Slow Food Russian River is proud to continue our support for the Heritage Turkey Project in Sonoma County.
Now in its eighteenth year, stewards Catherine and Chuck Thode mentor Sonoma County’s 4-H and FFA youth in raising these magnificent heritage turkeys. Livestock conservation organizations promote the breeding and sale of heritage turkeys to preserve these old breeds for the enjoyment of future generations. Heritage Turkeys are experiencing a revival, as food lovers have discovered their superior flavor and succulent texture not found in commercial broad-breasted sold in stores today. The turkeys grown for this project are raised on organic feed and are sold fresh (never frozen!).
In ordering a heritage turkey you support the next generation of farmers, local organic food, and Heritage breeds. Please reserve your turkey by clicking on the button below to fill out an order form, then mail in your $40 deposit. The proceeds from the sale of each turkey go to the young farmer who grew it.
History of the Slow Food Russian River Heritage Turkey Project
In 2001, Slow Food USA started a project to reintroduce Heritage turkeys to American consumers. The initial goal was to encourage farmers to raise eight traditional varieties, as most of them remain perilously close to extinction. Our first national partner was The Livestock Conservancy, which estimated that fewer than 1,200 breeding turkeys of those varieties remained in the entire country.
So why heritage birds? The global Slow Food movement is committed to preserving biodiversity.

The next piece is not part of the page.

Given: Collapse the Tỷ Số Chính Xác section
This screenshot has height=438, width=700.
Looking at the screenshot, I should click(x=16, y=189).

Even today, nearly all commercially sold turkeys in this country are the same breed – the Broad Breasted White. They are bred for their white feathers (so they appear cleaner when you cook them) and for their huge breasts. These birds can’t fly, walk, or even breed naturally. Raised in confinement with no exercise, industrial turkeys have weak immune systems and often require antibiotics. When they are slaughtered, their flesh is so bland that they are often injected with saline solution and vegetable oil to improve their taste.
We were encouraged in 2001 to be turkey pioneers and order our Thanksgiving bird from Frank Reese, a now legendary breeder in Kansas. Along with the postage, it was a very expensive bird! Randi Seidner, who organized the project in the beginning, found a small local farmer in Petaluma who agreed to raise about 80 turkeys that we promoted to our members. Through her, we met the Thodes and other 4-H families. Slow Food’s passion for educating youth perfectly matched the tenets of 4-H and we began our work.
The first year or two, Willie Benedetti of Willie Bird raised 200 heritage turkeys and we committed to selling them. After that, the fact that the heritage breed turkeys could fly and had more spirit made them harder to raise and transport. Willie was then ready for us to move on.
We’re working closely with 4-H families to raise at least 200 heritage turkeys per year. We first ordered and paid for the poults (turkey chicks), paid for their food and all expenses, and promoted them for sale.
In the next few years we switched to organic feed, and began handing the project over to the youth. Slow Food Russian River member and former leader Jim Reichardt, a.k.a. “The Duck Man,” helps each year with his equipment, refrigerated truck, and storage facilities just before Thanksgiving.
In 2006, the official 4-H heritage breeds club was launched in Sonoma County. They have raised approximately 200 birds per year since then, including the American Bronze, Bourbon Red, Narragansett, and Royal Palm varieties, all on the Slow Food Ark of Taste.
The youth are in charge of paying for (or hatching their own) turkey poults and for all the feed and supplies that they will need to raise the birds each year. The Heritage Turkey Project is a network of people that make this happen each year, including the families of the 4-H project members, 4-H leaders, Jim Reichardt, Slow Food Russian River, and other community volunteers. The youth are mentored by 4-H leaders and other adults to help them learn responsible animal husbandry, the importance of heritage breeds, and achieve their goals. Everyone pitches in to support the youth and make this project a success.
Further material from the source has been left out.